Intel’s earbuds will let runners and athletes receive detailed information on health and fitness in real time whilst exercising and alongside these wearables it also showed off Jarvis, a “personal assistant” in the same class as Google Now and Apple’s Siri.

Each piece of new technology is based on the firm’s new chip nicknamed Edison that can integrate a fully-fledged computer into the size of a memory card.

It is working together with Barneys New York, the luxury retailer, as well as the Council for Fashion Designers of America and design specialists Opening Ceremony in order to develop and promote its wearables.

There is also a chance for other developers to grab lucrative prizes for helping out Intel with new ideas for wearables. The firm is ready to offer $1.3 billion in prizes including a first prize of $500 million.

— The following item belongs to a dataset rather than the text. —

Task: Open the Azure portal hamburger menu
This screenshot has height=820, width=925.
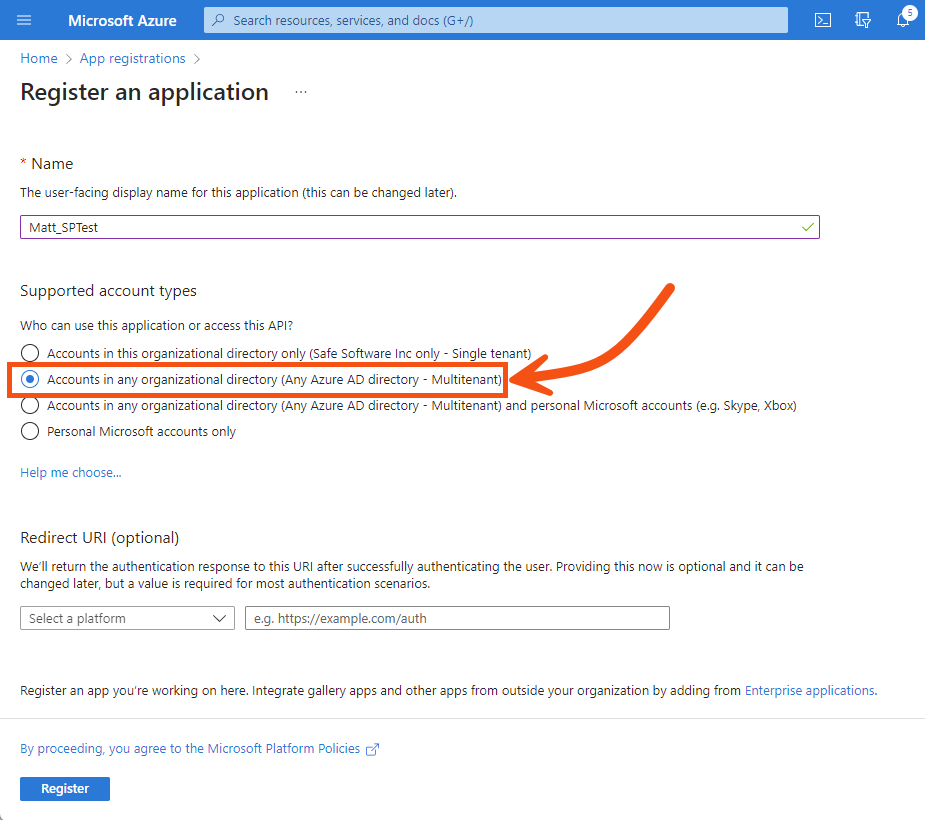Action: pos(25,20)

"This will allow creation and innovation to come to life," Krzanich added.

Intel’s new chip will also allow “dual boot” mode that will let device manufacturers develop devices that include the ability to run both Microsoft Windows and Google Android on device.

"There are times you want Windows, there are times you want Android," Krzanich said. "You don't have to make a choice, you can have both.”

Intel wasn’t finished there and finished by unveiling a 3D camera titled RealSense that can be integrated into tablets and allow images to be manipulated with the view to being sent to a 3D printer.